"I did not think you would have refused me," Miss Devereux went on,
"particularly after last night, when you were so very--amusing." She
hesitated out the last word with a blush. It evidently was not the
adjective that ought to have closed the sentence.
"Amusing!" replied Charley, plaintively. "You need not say any more. I
am crushed for the day. I meant to be especially touching and pathetic.
Well, there's some good in every thing, though. I entertained an angel
unawares."
"I shall know how far to believe you another time, at all events," she
retorted, getting rather provoked.
"Don't be unjust," said Forrester, profoundly regardless of the fact
that his wife was within three paces of them. "I said I was ready to die
for you. So I am. You may fix the time, but I may choose the place. If
you insist upon it, I'll make an end of it now--here." And he settled
himself deeper into the pile of cushions.
We had no patience to listen to any more, but went off to perform our
duty. Long before he had exhausted his arguments against moving, we had
returned.
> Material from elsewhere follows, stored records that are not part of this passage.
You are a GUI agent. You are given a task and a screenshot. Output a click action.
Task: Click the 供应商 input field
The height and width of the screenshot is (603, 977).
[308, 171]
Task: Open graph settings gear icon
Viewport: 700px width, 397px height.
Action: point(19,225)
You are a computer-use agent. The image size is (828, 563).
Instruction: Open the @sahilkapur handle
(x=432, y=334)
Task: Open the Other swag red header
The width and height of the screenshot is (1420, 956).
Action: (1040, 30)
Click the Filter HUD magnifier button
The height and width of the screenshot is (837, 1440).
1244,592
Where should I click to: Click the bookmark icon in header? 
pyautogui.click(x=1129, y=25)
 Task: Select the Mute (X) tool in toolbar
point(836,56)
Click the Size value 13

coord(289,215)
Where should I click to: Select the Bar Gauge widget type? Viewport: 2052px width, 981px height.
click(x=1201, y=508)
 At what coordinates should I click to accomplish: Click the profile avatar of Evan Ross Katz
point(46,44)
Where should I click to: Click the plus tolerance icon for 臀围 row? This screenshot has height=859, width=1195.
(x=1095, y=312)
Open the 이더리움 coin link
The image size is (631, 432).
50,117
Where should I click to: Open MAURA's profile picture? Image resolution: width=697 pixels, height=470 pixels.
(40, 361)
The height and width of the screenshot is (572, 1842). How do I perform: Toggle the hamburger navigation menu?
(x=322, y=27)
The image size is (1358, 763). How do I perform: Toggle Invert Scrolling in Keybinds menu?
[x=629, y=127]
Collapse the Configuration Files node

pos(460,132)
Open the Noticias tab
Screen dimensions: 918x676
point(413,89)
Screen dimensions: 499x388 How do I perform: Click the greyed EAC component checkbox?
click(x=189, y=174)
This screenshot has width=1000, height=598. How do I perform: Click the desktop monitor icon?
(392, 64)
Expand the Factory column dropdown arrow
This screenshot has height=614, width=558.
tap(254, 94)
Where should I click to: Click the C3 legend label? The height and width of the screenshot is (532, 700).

Margaret Devereux missed seeing the church and its Titian, but
she got a "great moral lesson." She never wasted her pretty pleadings in
such a hopeless cause again.
I remember, when we mounted the Campanile, the solemn way in which he
wished us _buon viaggio_. When we reached the top, we made out his
figure reclining on many chairs in front of "Florian's."
He saw us, too, and lifted the glass before him to his lips with a wave
of approval and encouragement, just as they do at Chamounix when the
telescopes make out a few black specks on the white crests of the
mountain. When we came down, he stopped us before we could say one
word. "Yes, I know--it was magnificent. Bella, I see you are going to
rave about the view. If you do, I'll shut you up for a week _en
penitence_, and feed you on nothing but 'Bradshaw' and water."
We spent a very pleasant month in Venice. It did Guy good being with the
Forresters. He had always been very fond of his cousin, and she seemed
to suit him better than any one else now. She would sit by him for
hours, talking in her low, caressing tones, that soothed him like a cool
soft hand laid on a forehead fever-heated. Isabel was not afraid of him
now, but a great awe mingled with her pity.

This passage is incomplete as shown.